Your answer should consist of the lines holding "button", copied from the material below.

START INPUT FOR THIS TASK

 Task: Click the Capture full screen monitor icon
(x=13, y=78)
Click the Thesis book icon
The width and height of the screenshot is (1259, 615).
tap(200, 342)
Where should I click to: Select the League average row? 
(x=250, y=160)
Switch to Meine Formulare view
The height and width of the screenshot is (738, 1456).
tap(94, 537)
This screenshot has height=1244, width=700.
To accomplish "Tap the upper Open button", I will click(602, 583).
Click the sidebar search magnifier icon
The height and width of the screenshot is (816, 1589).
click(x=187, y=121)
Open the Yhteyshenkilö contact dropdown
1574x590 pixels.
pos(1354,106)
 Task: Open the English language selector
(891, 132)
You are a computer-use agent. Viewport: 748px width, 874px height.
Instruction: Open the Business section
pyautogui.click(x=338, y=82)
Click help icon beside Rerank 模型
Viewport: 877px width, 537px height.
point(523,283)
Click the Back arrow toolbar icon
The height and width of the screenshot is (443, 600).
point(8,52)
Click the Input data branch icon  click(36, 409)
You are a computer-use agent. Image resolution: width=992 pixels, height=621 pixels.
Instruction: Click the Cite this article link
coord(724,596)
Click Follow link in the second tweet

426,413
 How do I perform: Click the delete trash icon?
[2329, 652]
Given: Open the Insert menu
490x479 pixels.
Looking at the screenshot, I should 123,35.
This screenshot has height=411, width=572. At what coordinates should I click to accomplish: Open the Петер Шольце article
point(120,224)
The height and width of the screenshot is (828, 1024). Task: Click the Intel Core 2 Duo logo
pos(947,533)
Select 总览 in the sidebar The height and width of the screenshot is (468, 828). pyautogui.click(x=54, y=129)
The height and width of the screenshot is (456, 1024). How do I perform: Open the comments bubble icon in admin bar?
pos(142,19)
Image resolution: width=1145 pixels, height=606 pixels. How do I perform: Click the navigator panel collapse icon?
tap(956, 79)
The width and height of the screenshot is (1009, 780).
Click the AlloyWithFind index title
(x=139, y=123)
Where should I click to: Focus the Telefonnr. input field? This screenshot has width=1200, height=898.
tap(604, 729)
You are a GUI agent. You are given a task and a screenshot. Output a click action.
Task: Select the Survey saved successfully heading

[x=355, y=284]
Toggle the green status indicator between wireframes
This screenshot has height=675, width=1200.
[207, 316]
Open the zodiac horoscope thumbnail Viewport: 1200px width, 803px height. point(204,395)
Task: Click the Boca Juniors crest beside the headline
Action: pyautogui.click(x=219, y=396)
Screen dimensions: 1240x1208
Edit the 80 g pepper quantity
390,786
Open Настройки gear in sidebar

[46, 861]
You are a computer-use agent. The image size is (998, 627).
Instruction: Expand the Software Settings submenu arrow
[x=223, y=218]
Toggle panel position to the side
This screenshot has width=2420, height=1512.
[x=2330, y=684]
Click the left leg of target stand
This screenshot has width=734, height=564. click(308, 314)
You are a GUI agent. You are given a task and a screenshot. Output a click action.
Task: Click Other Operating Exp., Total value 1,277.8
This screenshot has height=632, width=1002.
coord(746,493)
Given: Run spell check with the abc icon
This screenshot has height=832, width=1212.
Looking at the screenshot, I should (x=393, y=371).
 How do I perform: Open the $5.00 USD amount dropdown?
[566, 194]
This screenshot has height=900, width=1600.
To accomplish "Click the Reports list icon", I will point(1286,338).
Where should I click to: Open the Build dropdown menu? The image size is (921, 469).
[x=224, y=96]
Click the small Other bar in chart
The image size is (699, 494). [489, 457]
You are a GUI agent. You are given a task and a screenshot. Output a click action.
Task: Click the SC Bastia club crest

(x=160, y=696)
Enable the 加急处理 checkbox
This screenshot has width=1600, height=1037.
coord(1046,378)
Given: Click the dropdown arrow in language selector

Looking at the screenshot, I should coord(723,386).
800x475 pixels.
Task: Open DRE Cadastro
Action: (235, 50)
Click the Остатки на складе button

END INPUT FOR THIS TASK

RESULT FOR THIS EXERCISE
To accomplish "Tap the upper Open button", I will click(602, 583).
Click the Остатки на складе button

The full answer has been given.